Ragazza scomparsa, il fratello: “Non è allontanamento volontario”. Aperta l’indagine

Il caso della scomparsa di Tatiana Tramacere, la giovane di 27 anni di Nardò di cui non si hanno più notizie dal 24 novembre, continua a occupare l’attenzione degli inquirenti e della comunità locale. A distanza di giorni dalla sua sparizione, la famiglia ha ribadito pubblicamente la propria forte apprensione, affidando alla televisione un messaggio che richiama la gravità della situazione. In un’intervista al Tg3, il fratello Vladimir Tramacere ha dichiarato: «Io non lo so cosa sia successo, sicuramente non è un allontanamento volontario e la preoccupazione a casa è grande».

Le sue parole hanno riportato al centro dell’attenzione il clima di crescente inquietudine che si respira tra i familiari della giovane. Nel ricostruire gli ultimi giorni trascorsi con lei, Vladimir ha spiegato che la sorella «era serena e vivace ultimamente, felice, la Tatiana di sempre», sottolineando come nulla lasciasse presagire una decisione improvvisa di allontanarsi. Le sue affermazioni si intrecciano con un’indagine già avviata dalla Procura di Lecce, che ha aperto un fascicolo ipotizzando il reato di istigazione al suicidio, al momento senza indagati.

Nelle stesse dichiarazioni rilasciate al telegiornale, il fratello ha aggiunto: «La speranza è sempre l’ultima – dice ancora Vladimir Tramacere – però la preoccupazione cresce», una frase che riflette il difficile equilibrio tra l’attesa e l’angoscia vissuto dalla famiglia. Intanto, gli investigatori proseguono le verifiche, concentrandosi su ogni possibile dettaglio utile a ricostruire gli spostamenti e gli incontri della giovane nell’ultima serata prima della scomparsa.

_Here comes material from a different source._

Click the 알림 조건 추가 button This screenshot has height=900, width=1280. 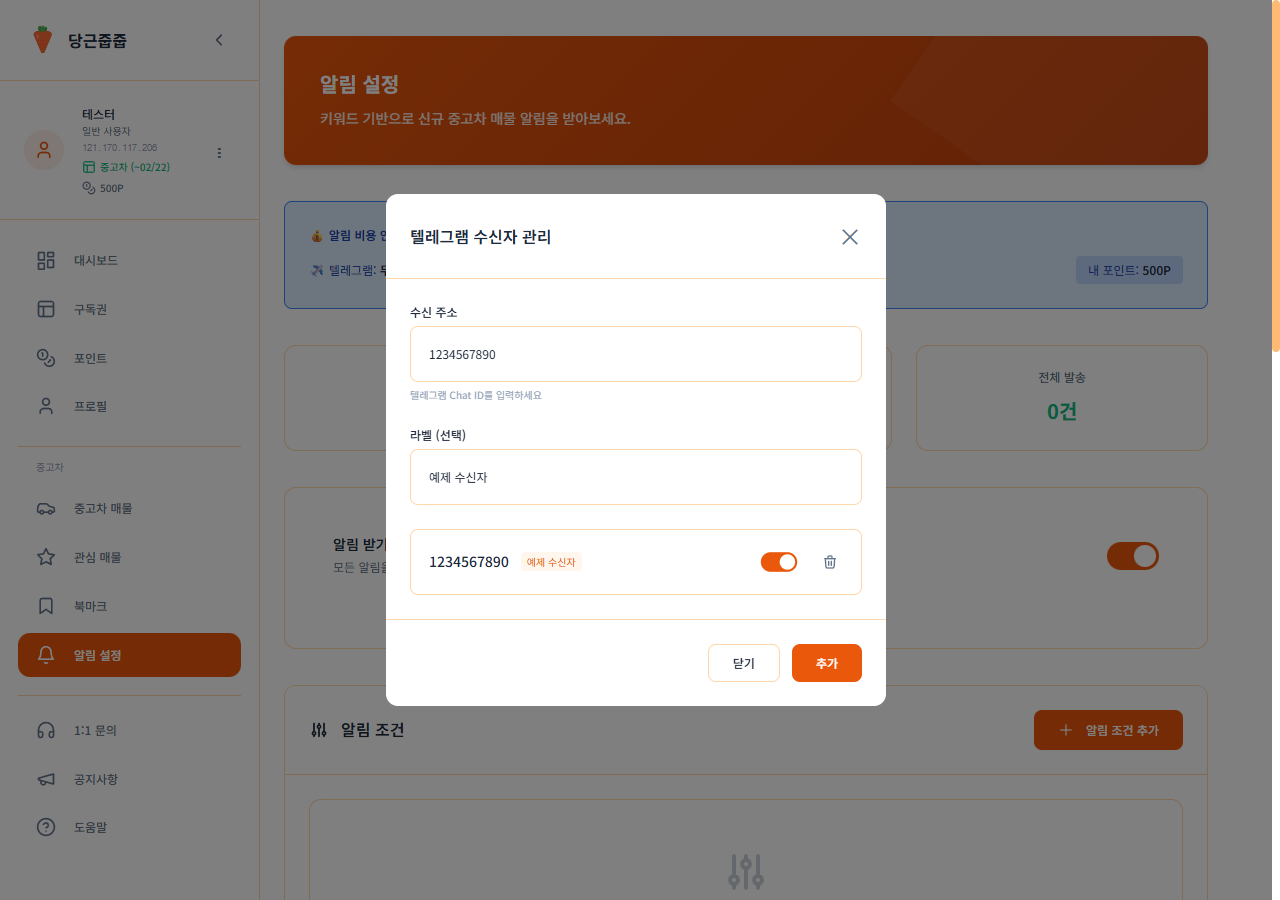[1108, 730]
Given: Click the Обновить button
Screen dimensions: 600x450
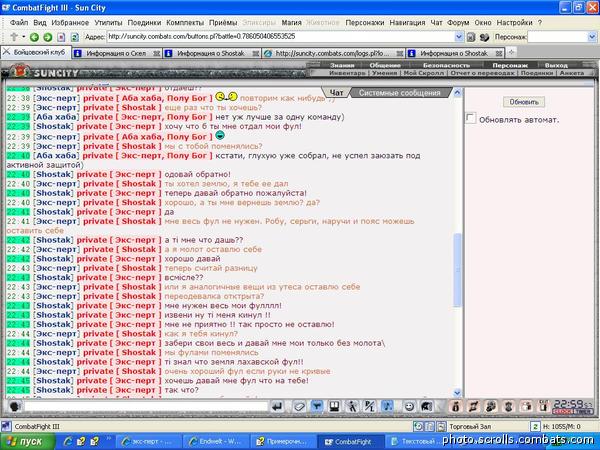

Tra gli elementi al vaglio figura il telefono cellulare di un amico trentenne che la ragazza avrebbe incontrato proprio il 24 novembre, poco prima che di lei si perdessero le tracce. I carabinieri, operando su delega della Procura, stanno analizzando il contenuto del dispositivo per individuare eventuali informazioni rilevanti che possano chiarire gli ultimi contatti, gli scambi di messaggi o altri segnali utili a comprendere che cosa sia accaduto dopo quell’incontro.

Le ricerche sul territorio proseguono senza sosta, coinvolgendo diverse unità e mezzi specializzati, mentre parallelamente le forze dell’ordine stanno ascoltando persone vicine alla giovane e ricostruendo con precisione ogni fase della serata. Gli inquirenti mantengono un approccio prudente, esaminando piste diverse e senza escludere alcuna ipotesi, pur continuando a sottolineare l’importanza della riservatezza sulle verifiche in corso.

Nel frattempo, la comunità di Nardò segue con attenzione l’evolversi del caso, sperando in un esito positivo. Le parole del fratello hanno rinnovato l’invito a chiunque possa avere informazioni utili a farsi avanti, contribuendo a un quadro investigativo ancora in costruzione e che necessita di riscontri precisi.

La vicenda resta dunque aperta, con familiari e forze dell’ordine impegnati nel tentativo di ricostruire ciò che è accaduto quella sera. Le prossime ore e i risultati delle analisi tecniche potrebbero fornire elementi decisivi per orientare in modo più chiaro l’indagine.